Sansec's forensics team documented a card-skimming family that routes both payload delivery and exfiltration entirely through Stripe's legitimate API (Sansec, 2026-06-04). The actor creates a Stripe customer object and stores the skimmer JavaScript in that customer's metadata fields; at checkout the skimmer is fetched from api.stripe.com, captures full card number, CVV, expiry and billing address, then writes the stolen data back to Stripe by creating new fake customer records — so both inbound payload and outbound theft look like ordinary Stripe API traffic (BleepingComputer, 2026-06-04). The entry point is a malicious Google Tag Manager (GTM) container injected into checkout pages of Magento / Adobe Commerce stores; the skimmer-hosting Stripe customer record was created 2025-12-24, indicating a campaign running since at least late 2025. Maps to T1059.007 (JavaScript) and T1071.001 (Application Layer Protocol: Web). Why it matters to us: api.stripe.com is universally allow-listed in CSP script-src/connect-src and WAF egress rules on payment sites, so the standard "block unknown exfil endpoints" control is blind to this. Detection has to move server-side: inventory GTM container IDs against an approved list, alert on Stripe customer-creation events that don't map to real orders, inspect customer-metadata fields for encoded JavaScript, and run file-integrity monitoring on checkout-page tag configuration rather than relying on browser-side CSP.

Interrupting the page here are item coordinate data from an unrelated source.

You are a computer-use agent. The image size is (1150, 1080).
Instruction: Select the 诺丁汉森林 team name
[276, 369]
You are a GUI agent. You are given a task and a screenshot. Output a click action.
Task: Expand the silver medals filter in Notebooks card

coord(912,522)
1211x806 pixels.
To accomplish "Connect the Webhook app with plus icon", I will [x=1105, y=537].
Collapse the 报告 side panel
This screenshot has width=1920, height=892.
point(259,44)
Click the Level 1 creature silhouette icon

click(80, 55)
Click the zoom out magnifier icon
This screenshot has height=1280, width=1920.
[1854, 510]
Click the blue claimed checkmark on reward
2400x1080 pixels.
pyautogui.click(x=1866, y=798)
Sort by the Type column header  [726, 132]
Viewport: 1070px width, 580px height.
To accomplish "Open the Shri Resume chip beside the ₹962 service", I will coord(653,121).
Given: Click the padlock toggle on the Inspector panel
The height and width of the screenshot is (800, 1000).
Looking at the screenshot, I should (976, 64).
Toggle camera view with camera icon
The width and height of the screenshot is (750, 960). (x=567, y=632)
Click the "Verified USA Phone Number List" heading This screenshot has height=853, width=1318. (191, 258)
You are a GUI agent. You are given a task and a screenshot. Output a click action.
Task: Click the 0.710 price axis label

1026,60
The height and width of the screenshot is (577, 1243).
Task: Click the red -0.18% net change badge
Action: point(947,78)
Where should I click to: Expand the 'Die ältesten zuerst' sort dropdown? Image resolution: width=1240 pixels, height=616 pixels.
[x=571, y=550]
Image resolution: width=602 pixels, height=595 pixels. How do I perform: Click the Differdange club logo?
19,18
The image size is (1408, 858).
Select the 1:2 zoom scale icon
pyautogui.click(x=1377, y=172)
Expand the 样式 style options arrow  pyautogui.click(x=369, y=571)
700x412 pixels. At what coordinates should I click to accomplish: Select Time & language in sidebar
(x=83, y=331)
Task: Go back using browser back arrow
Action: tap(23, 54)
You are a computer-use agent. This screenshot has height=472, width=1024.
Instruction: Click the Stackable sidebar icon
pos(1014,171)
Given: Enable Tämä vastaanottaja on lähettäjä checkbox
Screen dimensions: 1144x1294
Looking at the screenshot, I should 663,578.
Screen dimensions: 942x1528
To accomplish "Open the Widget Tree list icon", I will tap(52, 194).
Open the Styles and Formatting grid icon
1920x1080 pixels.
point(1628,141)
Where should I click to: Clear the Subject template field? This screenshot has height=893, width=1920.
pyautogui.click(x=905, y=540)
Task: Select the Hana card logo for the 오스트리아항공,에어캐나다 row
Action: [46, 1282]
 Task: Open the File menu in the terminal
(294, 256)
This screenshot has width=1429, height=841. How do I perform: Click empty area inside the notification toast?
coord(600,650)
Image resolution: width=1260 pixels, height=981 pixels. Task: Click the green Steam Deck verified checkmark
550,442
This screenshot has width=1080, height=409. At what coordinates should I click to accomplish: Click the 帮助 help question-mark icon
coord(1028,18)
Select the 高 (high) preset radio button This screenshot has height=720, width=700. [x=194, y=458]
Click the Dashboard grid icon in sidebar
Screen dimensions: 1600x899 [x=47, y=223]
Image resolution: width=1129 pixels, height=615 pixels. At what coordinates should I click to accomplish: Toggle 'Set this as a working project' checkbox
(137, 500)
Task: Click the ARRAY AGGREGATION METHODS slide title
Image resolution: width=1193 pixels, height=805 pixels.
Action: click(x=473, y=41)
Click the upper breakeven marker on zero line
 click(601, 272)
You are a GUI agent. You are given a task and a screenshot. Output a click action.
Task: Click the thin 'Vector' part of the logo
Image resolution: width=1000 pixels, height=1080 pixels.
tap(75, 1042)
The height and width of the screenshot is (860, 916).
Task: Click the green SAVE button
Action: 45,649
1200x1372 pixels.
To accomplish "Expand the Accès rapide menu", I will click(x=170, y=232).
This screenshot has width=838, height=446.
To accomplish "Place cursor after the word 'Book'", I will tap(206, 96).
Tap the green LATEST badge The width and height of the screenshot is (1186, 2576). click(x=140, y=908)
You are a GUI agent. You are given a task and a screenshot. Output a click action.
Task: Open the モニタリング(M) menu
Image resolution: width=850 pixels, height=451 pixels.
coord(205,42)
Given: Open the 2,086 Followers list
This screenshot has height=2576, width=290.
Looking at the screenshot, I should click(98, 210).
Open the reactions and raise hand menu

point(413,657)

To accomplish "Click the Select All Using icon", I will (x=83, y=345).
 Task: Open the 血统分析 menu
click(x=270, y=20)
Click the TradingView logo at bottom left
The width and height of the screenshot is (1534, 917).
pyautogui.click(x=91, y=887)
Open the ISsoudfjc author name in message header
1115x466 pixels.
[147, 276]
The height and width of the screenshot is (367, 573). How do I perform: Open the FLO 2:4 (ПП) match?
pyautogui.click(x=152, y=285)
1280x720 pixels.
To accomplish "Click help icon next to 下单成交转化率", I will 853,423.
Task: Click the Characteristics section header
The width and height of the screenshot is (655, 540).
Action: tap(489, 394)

FunnelKit "Funnel Builder for WooCommerce" actively exploited as Magecart skimmer on 40,000+ WordPress stores — no CVE assigned

From CTI Daily Brief — 2026-05-17 · published 2026-05-17 · view item permalink →

Sansec published primary research on 2026-05-14 documenting active exploitation of an unauthenticated code-injection flaw in FunnelKit's Funnel Builder for WooCommerce plugin, with BleepingComputer corroborating on 2026-05-15 and The Hacker News expanding on 2026-05-16 (Sansec, 2026-05-14; BleepingComputer, 2026-05-15; The Hacker News, 2026-05-16). The vulnerable component is a publicly-exposed POST endpoint for checkout-funnel session management that fails to validate caller permissions — per The Hacker News's coverage of Sansec's research, "Funnel Builder includes a publicly exposed checkout endpoint that allows an incoming request to choose the type of internal method to run". An unauthenticated request can invoke the internal method responsible for writing the plugin's global settings and inject arbitrary content into the External Scripts field (Settings > Checkout > External Scripts), which then executes on every checkout page site-wide. Mapped to T1190 Exploit Public-Facing Application + T1505.003 Web-Shell-equivalent (Magecart variant). Sansec observed the live payload masquerading as a Google Tag Manager initialiser; the fake GTM loader pulls JavaScript from an attacker-controlled domain, opens a WebSocket to attacker C2, and retrieves a storefront-tailored skimmer that harvests credit-card numbers, CVVs, and billing data in real time during checkout. No CVE has been assigned. Affected: all FunnelKit Funnel Builder for WooCommerce versions before v3.15.0.3. Why it matters to us: the unauthenticated-write-to-plugin-settings pattern is increasingly common across WordPress commerce plugins and is reachable by any internet scanner — Swiss/EU cantonal e-service portals, healthcare patient-payment systems, and university e-commerce instances running WooCommerce are exposed without operator action. The WebSocket-to-attacker-C2 channel makes the skimmer payload polymorphic per victim, so static-IOC scanning of checkout HTML will miss it; defenders should audit wp_options for unrecognised funnel-builder external-script entries and alert on any WebSocket (wss://) connection initiated from a WordPress PHP process or visible in browser checkout traffic to non-CDN endpoints. Hardening: update to v3.15.0.3+ immediately; manually purge the External Scripts setting; deploy a server-side malware scanner against the plugin install path. Three independent corroborating sources clear the SINGLE-SOURCE rule.